One curious question is why the Synoptic Gospels have so much to say about demons, in contrast to the paucity of references in the OT, or the rest of the NT.
The short answer is that we don't know the answer. We can only speculate.
i) I suppose the liberal explanation would be evolving belief in demons. However, that's implausible–even on liberal assumptions. Belief in evil spirits is very common in primitive societies.
At best, what would evolve is an explanation for their existence. A backstory. An organizational chart.
Moreover, the evolutionary explanation fails to explain the paucity of references outside the Synoptic Gospels.

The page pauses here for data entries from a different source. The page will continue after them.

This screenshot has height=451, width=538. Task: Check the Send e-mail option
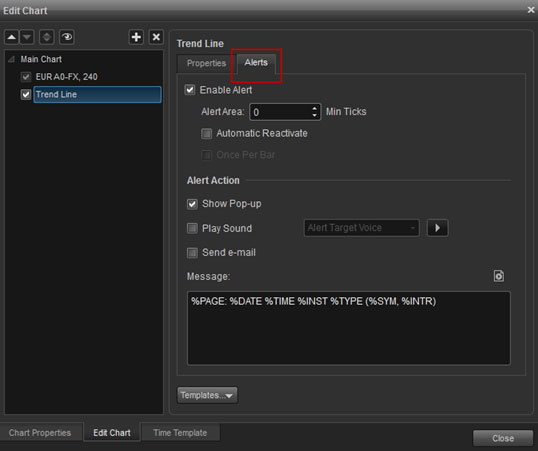click(192, 253)
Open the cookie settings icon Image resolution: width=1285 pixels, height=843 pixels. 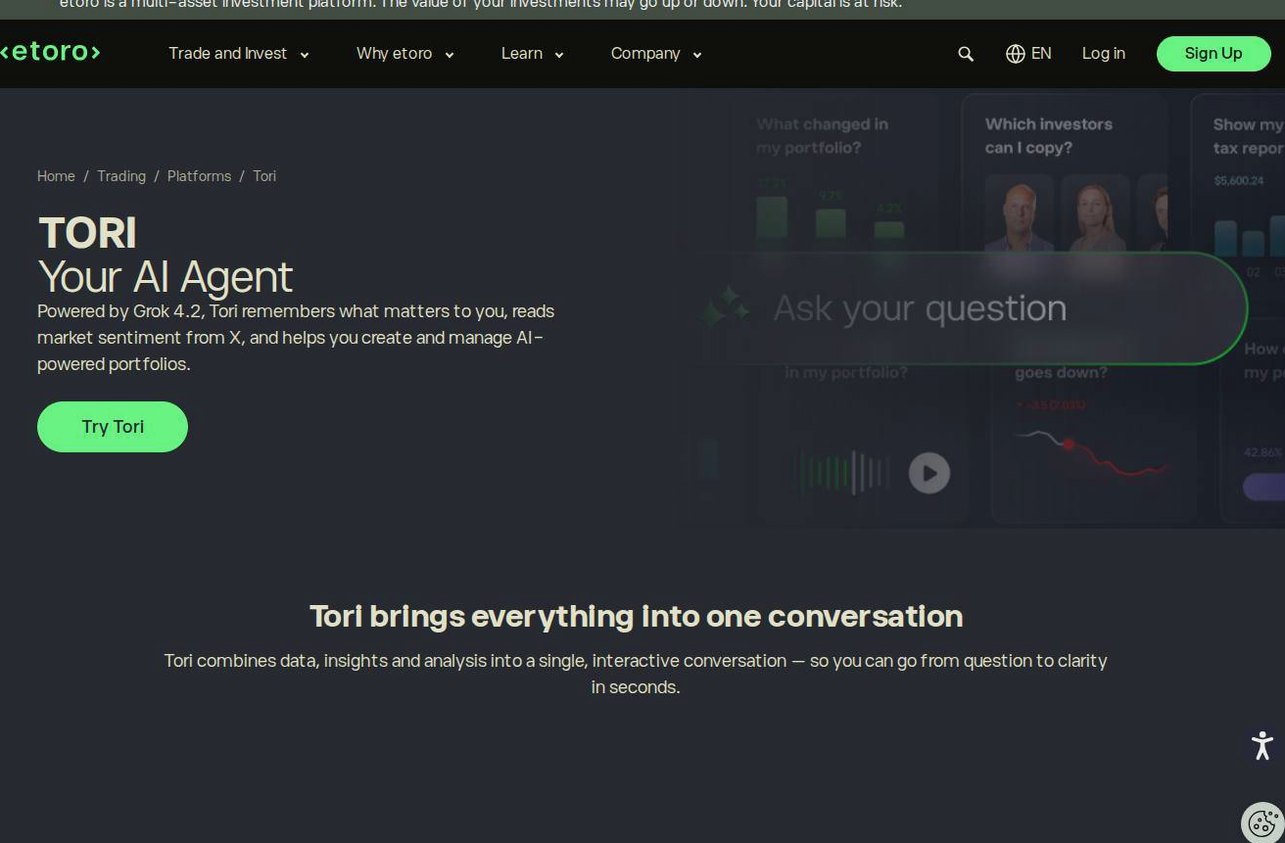1263,822
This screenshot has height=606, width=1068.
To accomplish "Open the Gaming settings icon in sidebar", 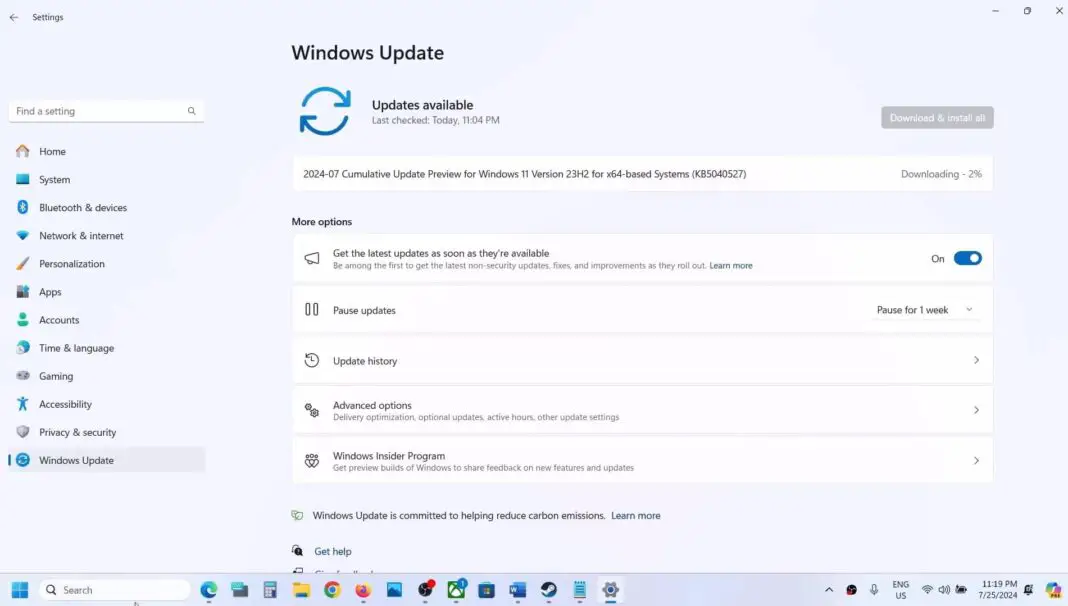I will (x=25, y=376).
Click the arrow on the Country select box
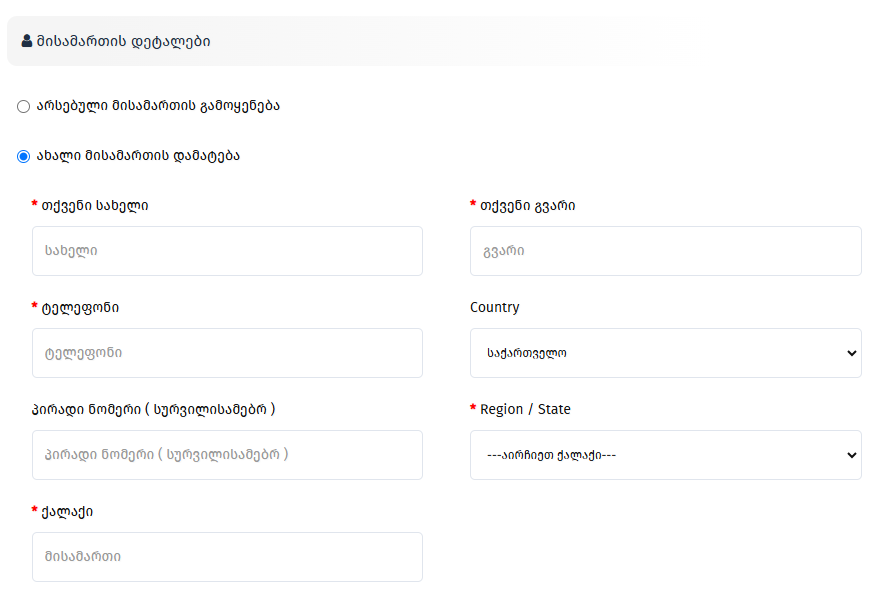 [x=851, y=353]
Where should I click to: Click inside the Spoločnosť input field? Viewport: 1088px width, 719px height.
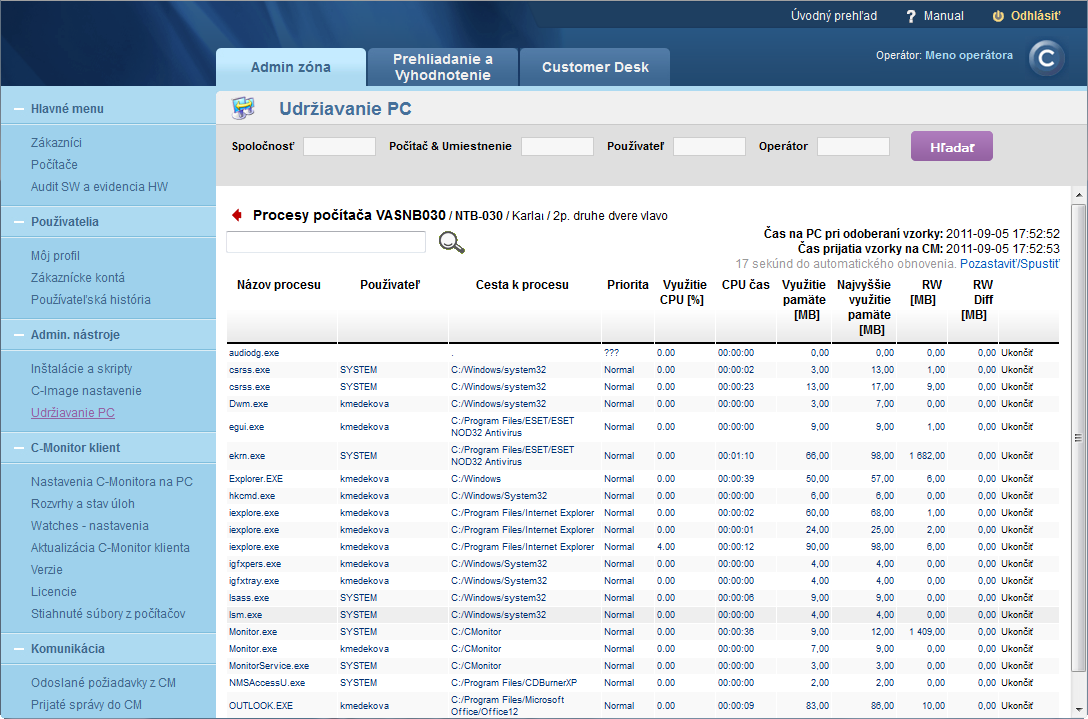coord(338,146)
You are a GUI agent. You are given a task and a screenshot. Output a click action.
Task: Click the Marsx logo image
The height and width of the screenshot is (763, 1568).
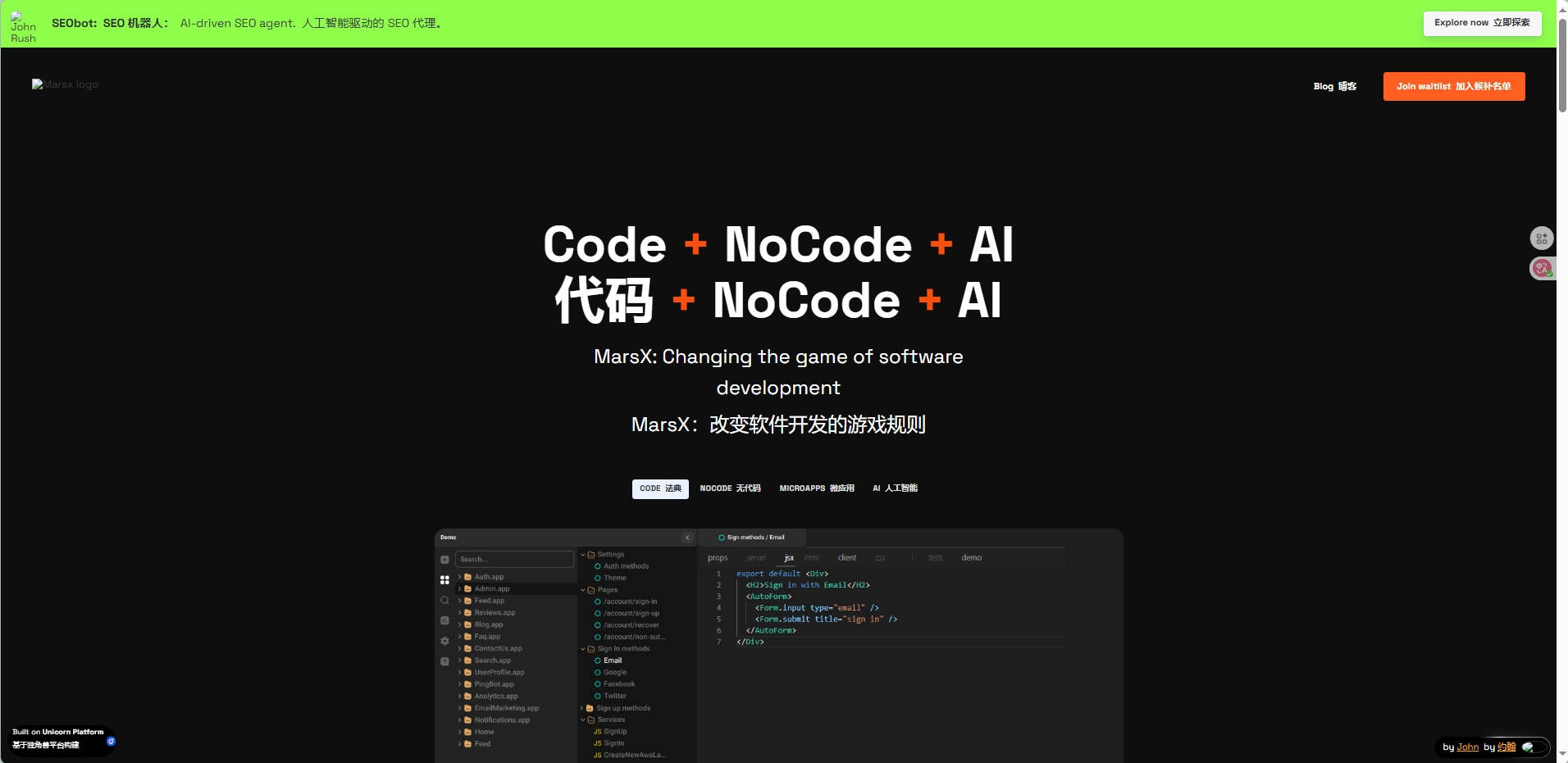tap(65, 84)
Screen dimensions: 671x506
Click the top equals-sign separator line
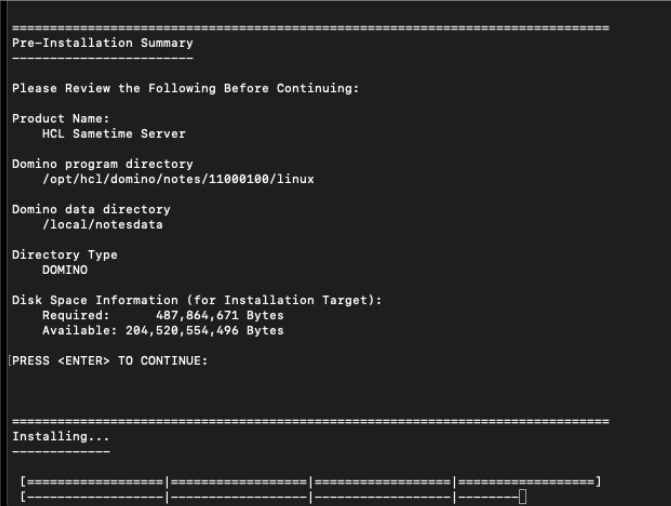(310, 27)
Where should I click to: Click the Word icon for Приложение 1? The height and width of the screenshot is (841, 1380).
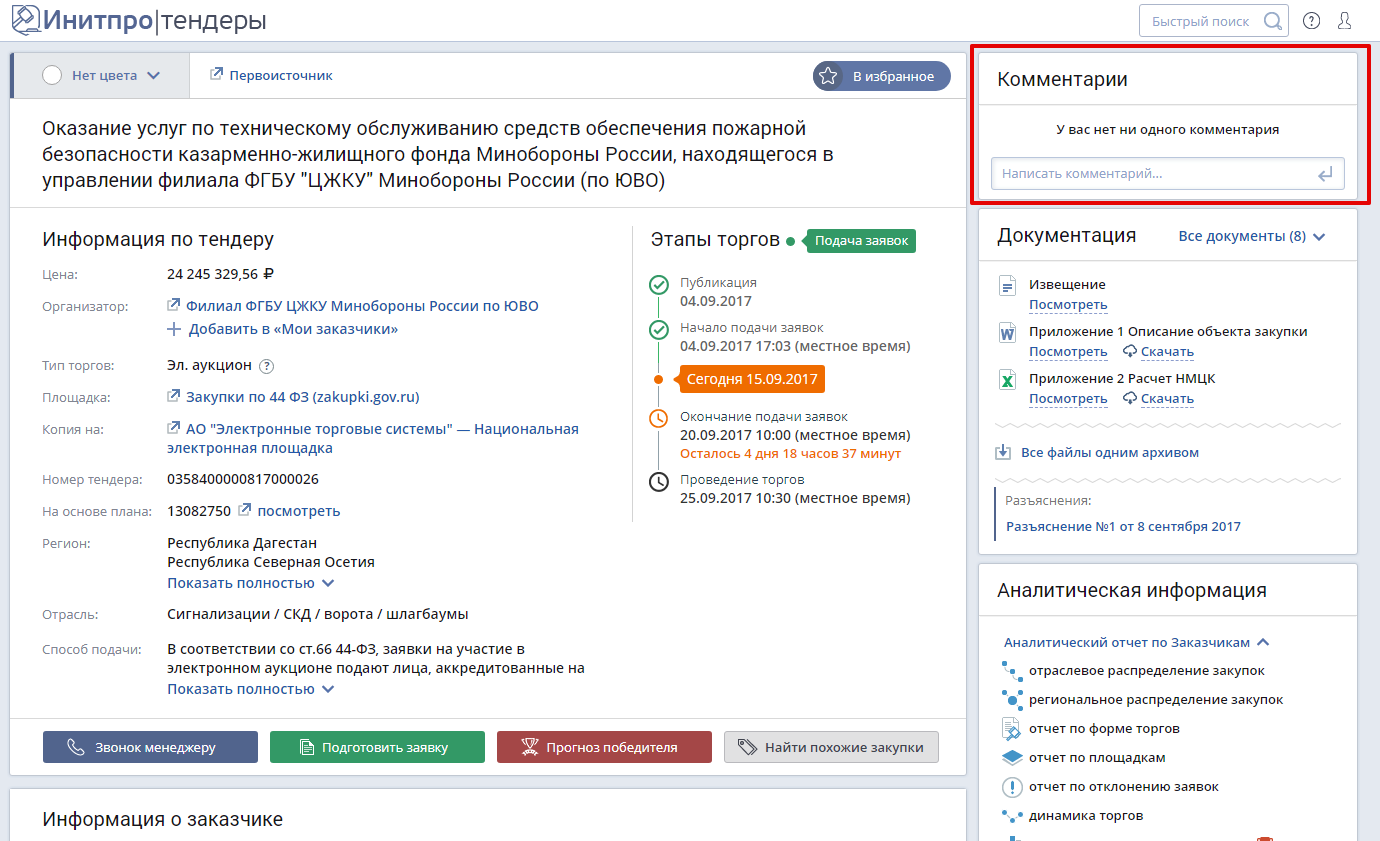(1008, 333)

Take John's Gospel–or Acts.
ii) There's a pattern. Demons are typically mentioned in reference to exorcism. Absent the context of possession and exorcism, there's little occasion, from the viewpoint of Bible writers, to mention demons. That's their basic selection-criterion. The existence and presence of demons is a topic that normally crops up in that particular context.
iii) That's true in extrabiblical Jewish literature, viz. Tobit, Josephus (i.e. Eleazar), the Genesis Apocryphon, Qumran lit. (hymn 11Q5/11QPs-a).
We also have the Jewish exorcists in Acts 19:13-19). That's an incidental witness to the practice. Luke happens to mention that only in connection with Paul's ministry.
So belief in demonic activity was more widespread than the relative silence of Scripture would indicate. The fact that references concentrate in the Synoptic Gospels doesn't mean this is novel or exceptional in the general culture.
iv) I doubt it's incidental that in all three Synoptic Gospels, Christ's encounter with Satan precedes accounts of exorcism. That's the first skirmish in an ongoing series of spiritual battles. Having lost the first round, Satan delegates subsequent engagements to his lieutenants, although he makes a strategic reappearance to recruit Judas.
v) The fallen angels were expelled from God's abode. Now God enters their abode. His presence behind enemy lines, in the person of the Incarnate Son, naturally draws them out of the shadows. He invades their sphere of influence.
This, in turn, generates situations of mutual recognition. Both Jesus and demons are outwardly human. Both Jesus and demons can discern what lies within. Hidden divinity and hidden possession.
vi) Jesus had inherent authority to expel demons. And he authorized his disciples to expel demons. Due to his reputation as a powerful, successful exorcist, many people brought possessed friends or relatives to him (or people they deemed to be possessed), to be delivered.
The reason the OT has so little to say about this may be because, as a rule, OT Jews had no special ability to recognize possession or expel demons. Possession isn't evident unless the demon chooses to manifest itself.
Moreover, there's no presumption that Jews or Christians have specific authority to command demons. That doesn't mean Christians can't perform exorcisms. But there's no guarantee that their efforts will be successful. So we wouldn't expect the same emphasis outside the Gospels.
vii) Likewise, the Gospel has a preemptive effect, by suppressing the occurrence of possession. By driving the dark side back into the shadows.